Namun, kemerdekaan itu perlu dipertahankan oleh seluruh rakyat, karena Tentara Sekutu datang ke Indonesia, termasuk Surabaya.
Mereka dianjurkan untuk membentuk pasukan sendiri guna membantu tentara Indonesia yang masih belum terbentuk, lalu mereka membentuk pasukan sendiri.
Karena memilih pimpinannya sendiri, maka mereka pun mengatur pangkat sesuai aturan dalam sebuah batalyon. Mereka menamakan dirinya sendiri sebagai pasukan Sriwijaya.
Mereka dilengkapi dengan seragam dan tanda pangkat (seperti tentara Jepang dengan sedikit perubahan). Pasukan Sriwijaya ikut dalam perebutan senjata dari tentara Jepang di Morokrembangan.
"Sebagian dari pasukan itu ditempatkan di Kedungcowek, karena mereka memang ada yang sudah terbiasa menangani meriam," kata Ady Setyawan, penulis buku "Benteng-Benteng Surabaya".
Menurut Ady dari Komunitas Roodebrug Soerabaia itu, benteng di Kedungcowek itu merupakan bangunan perbentengan peninggalan Belanda yang kokoh.
Namun, jangan salah, Belanda yang membangun benteng itu belum sempat menembakkan satu peluru pun pada saat pasukan Jepang menyerang dan menduduki wilayah jajahan Belanda, termasuk Pulau Jawa.
"Benteng Kedungcowek merupakan benteng pantai yang menghadap Selat Madura. Ada sejumlah meriam yang besar dilindungi oleh beton yang tebal dan kokoh, yang dimaksudkan untuk menghadapi kapal musuh yang mendekati pelabuhan dan pantai Surabaya," tuturnya.
Kota Benteng Pantai
Tidak hanya Belanda (yang membangun), tapi Jepang pun tak sempat memanfaatkan benteng-benteng itu hingga jatuh secara utuh ke tangan pasukan Republik Indonesia yang baru diproklamasikan.
Di sinilah, anggota pasukan Sriwijaya yang terlatih dan mempunyai pengalaman tempur ditempatkan, sehingga ketika kapal perang Inggris menembaki Kota Surabaya pun sangat terkejut menerima perlawanan dari arah benteng-benteng di Kedungcowek.
Dalam pertempuran Surabaya fase pertama (27-29 Oktober 1945) dan pertempuran Surabaya fase kedua (10 November 1945 hingga awal Desember 1945/pertempuran sekitar tiga minggu), sepertiga pasukan Sriwijaya tewas.
Di Surabaya, Ady Setyawan bersama rekan-rekan dari Komunitas Roodebrug Soerabaia melakukan riset hingga ke Eropa dan menemukan bahwa Surabaya merupakan satu-satunya kota di dunia yang memiliki 11 benteng pertahanan pantai.
"Tidak ada kota di dunia yang dikelilingi 11 benteng pertahanan dengan bunker di dalamnya.
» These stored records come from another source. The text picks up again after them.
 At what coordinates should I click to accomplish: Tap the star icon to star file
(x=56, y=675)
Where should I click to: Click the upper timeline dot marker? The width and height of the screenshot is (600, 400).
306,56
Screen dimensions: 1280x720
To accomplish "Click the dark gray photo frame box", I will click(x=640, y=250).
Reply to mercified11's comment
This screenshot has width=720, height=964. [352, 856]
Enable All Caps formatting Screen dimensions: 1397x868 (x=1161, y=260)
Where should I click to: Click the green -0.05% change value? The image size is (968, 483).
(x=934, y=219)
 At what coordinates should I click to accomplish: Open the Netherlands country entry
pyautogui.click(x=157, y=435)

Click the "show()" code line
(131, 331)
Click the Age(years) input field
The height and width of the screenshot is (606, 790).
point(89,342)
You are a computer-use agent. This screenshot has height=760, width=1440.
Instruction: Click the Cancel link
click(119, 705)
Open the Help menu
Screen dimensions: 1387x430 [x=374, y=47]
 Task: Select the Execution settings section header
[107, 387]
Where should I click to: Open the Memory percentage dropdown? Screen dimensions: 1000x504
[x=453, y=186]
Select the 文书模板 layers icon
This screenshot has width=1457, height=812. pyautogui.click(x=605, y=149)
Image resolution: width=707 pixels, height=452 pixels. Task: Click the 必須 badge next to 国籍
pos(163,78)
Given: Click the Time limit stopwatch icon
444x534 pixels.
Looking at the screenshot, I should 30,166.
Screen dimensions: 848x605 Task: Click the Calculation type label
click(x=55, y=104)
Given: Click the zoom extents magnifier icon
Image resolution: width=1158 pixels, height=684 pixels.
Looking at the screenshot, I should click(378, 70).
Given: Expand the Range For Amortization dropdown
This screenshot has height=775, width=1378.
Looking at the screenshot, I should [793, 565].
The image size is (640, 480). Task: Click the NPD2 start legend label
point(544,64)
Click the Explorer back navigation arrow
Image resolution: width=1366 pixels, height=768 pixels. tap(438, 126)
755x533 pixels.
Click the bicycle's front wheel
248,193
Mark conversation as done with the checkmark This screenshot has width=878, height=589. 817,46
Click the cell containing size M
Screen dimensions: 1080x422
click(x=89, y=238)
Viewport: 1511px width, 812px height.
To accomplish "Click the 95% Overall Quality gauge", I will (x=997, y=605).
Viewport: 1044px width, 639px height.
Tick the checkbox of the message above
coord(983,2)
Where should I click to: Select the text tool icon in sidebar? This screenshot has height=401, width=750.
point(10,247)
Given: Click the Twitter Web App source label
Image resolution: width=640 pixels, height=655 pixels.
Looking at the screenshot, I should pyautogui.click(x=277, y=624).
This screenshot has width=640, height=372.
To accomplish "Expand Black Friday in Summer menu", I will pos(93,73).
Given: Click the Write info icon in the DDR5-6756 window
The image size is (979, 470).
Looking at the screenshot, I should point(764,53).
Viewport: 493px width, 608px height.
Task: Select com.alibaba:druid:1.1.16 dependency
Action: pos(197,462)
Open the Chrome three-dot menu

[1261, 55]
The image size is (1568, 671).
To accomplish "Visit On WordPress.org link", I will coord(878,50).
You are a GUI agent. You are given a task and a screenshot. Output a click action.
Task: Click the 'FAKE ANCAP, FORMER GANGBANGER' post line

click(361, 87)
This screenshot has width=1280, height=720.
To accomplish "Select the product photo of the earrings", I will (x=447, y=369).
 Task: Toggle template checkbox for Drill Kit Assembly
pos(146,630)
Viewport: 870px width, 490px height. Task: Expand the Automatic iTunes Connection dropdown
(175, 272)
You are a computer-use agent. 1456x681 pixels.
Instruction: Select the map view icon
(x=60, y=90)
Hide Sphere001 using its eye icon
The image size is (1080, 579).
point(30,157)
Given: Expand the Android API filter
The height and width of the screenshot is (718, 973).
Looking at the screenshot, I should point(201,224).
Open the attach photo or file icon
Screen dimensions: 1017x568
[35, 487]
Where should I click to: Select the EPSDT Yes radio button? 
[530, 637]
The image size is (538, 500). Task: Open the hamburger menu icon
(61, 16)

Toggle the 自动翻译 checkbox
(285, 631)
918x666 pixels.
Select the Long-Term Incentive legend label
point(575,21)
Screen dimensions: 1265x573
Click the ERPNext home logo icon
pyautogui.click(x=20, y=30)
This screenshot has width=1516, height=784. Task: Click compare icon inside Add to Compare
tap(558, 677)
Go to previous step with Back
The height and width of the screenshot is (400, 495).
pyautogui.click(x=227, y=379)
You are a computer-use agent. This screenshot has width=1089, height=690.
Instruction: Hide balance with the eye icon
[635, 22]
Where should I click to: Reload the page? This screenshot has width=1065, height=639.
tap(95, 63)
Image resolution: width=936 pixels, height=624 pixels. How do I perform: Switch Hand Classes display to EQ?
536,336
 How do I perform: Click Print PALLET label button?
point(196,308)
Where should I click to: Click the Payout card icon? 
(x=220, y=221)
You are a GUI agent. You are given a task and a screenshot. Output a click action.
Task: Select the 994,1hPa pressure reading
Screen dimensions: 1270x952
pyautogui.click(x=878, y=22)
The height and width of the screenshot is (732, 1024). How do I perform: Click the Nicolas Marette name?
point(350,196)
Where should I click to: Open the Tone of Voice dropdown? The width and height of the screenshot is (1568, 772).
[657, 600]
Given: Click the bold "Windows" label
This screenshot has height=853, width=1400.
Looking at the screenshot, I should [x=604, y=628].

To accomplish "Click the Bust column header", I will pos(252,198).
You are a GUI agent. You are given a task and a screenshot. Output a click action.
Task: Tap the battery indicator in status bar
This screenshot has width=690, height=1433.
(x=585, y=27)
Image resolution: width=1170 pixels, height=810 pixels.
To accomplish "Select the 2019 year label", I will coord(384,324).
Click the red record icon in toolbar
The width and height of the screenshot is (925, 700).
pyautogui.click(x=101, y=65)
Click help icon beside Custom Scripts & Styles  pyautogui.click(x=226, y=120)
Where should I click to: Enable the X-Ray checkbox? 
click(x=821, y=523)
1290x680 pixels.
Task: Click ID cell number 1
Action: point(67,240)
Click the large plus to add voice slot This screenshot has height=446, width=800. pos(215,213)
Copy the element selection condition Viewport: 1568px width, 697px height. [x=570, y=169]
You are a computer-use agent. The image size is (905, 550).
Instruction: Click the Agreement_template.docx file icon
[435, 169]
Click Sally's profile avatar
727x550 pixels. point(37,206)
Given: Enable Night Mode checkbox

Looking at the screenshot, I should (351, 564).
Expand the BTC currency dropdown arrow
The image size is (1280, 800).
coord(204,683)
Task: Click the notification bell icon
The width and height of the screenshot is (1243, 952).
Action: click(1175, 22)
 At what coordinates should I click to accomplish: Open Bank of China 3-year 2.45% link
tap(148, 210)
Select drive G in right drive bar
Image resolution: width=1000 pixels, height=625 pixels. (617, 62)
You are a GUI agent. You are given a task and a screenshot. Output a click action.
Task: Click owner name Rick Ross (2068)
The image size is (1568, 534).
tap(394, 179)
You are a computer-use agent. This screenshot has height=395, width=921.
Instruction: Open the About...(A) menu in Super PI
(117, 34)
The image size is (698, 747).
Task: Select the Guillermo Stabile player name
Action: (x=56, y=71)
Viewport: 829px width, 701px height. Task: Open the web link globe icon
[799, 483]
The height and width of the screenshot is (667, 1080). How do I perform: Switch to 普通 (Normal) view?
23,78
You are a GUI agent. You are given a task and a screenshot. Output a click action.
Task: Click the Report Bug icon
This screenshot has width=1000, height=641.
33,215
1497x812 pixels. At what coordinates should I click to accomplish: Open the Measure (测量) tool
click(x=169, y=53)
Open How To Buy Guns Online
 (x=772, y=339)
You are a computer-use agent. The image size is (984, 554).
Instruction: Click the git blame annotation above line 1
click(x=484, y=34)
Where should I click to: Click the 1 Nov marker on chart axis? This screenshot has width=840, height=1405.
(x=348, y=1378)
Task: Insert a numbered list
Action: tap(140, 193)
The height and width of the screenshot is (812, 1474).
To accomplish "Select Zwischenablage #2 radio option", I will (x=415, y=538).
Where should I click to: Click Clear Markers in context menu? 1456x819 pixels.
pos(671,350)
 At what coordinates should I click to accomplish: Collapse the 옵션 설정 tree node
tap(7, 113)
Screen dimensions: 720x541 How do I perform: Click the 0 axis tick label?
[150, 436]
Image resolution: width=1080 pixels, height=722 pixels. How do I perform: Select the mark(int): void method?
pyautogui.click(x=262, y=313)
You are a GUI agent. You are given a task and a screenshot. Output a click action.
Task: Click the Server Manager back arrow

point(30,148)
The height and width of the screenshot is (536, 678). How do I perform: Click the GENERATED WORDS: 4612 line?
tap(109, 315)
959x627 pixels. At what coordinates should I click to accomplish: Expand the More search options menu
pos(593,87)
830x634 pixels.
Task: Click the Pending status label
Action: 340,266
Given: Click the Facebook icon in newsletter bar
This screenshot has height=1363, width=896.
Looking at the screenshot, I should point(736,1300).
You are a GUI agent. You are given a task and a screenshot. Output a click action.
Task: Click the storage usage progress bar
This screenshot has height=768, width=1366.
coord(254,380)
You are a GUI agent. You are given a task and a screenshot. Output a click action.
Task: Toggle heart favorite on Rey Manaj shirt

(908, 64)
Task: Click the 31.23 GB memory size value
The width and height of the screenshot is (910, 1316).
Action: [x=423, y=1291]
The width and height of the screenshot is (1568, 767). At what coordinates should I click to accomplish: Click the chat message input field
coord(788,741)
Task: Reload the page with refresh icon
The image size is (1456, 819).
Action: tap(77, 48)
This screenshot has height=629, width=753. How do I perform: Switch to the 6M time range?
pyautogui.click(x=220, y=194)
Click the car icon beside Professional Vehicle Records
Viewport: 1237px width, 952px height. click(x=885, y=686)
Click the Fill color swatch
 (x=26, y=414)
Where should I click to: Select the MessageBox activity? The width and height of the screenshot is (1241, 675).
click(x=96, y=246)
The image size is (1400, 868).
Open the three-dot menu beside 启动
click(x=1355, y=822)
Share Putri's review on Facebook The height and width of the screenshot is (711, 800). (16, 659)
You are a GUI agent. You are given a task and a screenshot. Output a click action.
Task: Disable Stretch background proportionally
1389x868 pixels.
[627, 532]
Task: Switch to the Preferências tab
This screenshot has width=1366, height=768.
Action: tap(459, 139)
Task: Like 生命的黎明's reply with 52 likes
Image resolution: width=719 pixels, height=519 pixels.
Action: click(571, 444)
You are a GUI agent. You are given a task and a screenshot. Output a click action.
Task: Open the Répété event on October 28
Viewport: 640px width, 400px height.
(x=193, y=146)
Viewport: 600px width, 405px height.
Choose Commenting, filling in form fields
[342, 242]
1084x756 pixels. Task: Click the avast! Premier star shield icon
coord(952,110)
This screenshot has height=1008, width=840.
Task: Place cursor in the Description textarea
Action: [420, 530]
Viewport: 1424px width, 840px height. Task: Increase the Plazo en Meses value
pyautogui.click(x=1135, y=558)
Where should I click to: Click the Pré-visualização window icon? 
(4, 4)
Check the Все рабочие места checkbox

Selain Kedungcowek, benteng lainnya ada di kompleks pertahanan timur (PAL/Armatim), Semambung (Indro/Gresik), Kalidawir (Bulakbanteng), dan sebagainya," paparnya.
Namun, dari semua benteng, tampaknya benteng yang nisbi utuh itu ada di Kedungcowek, tapi masih ditutupi semak belukar, sehingga perlu dibersihkan, apalagi panjang benteng di sana sekitar 700 meter atau hampir satu kilometer.
Dalam diskusi buku "Benteng-Benteng Surabaya" di Galeri HoS Surabaya, alumni Teknik Sipil ITS Surabaya itu menjelaskan benteng pertahanan di Kedungcowek itu masih menyisakan bekas peluru yang menembus dinding-dindingnya.
"Itu karena benteng itu menjadi benteng pertahanan para pejuang saat melawan armada kapal perang Inggris yang datang dari arah Perak, bahkan diperkirakan ada 200 pejuang yang tewas di benteng pertahanan itu saat Pertempuran 10 November 1945, terutama pertempuran fase kedua," ujarnya.
Ironisnya, 200-an pejuang itu hingga kini tewas tanpa nama dan tanpa penanda di lokasi itu, padahal helikopter Inggris jatuh berkat tembakan dari benteng itu.
"Tokoh di benteng itu bernama Jansen Rambe dan pernah menjadi Komandan Batalyon Mayangkara pada tahun 1951-1952," kata Ady yang sempat melakukan penelusuran data hingga ke Badan Arsip Nasional Den Haag.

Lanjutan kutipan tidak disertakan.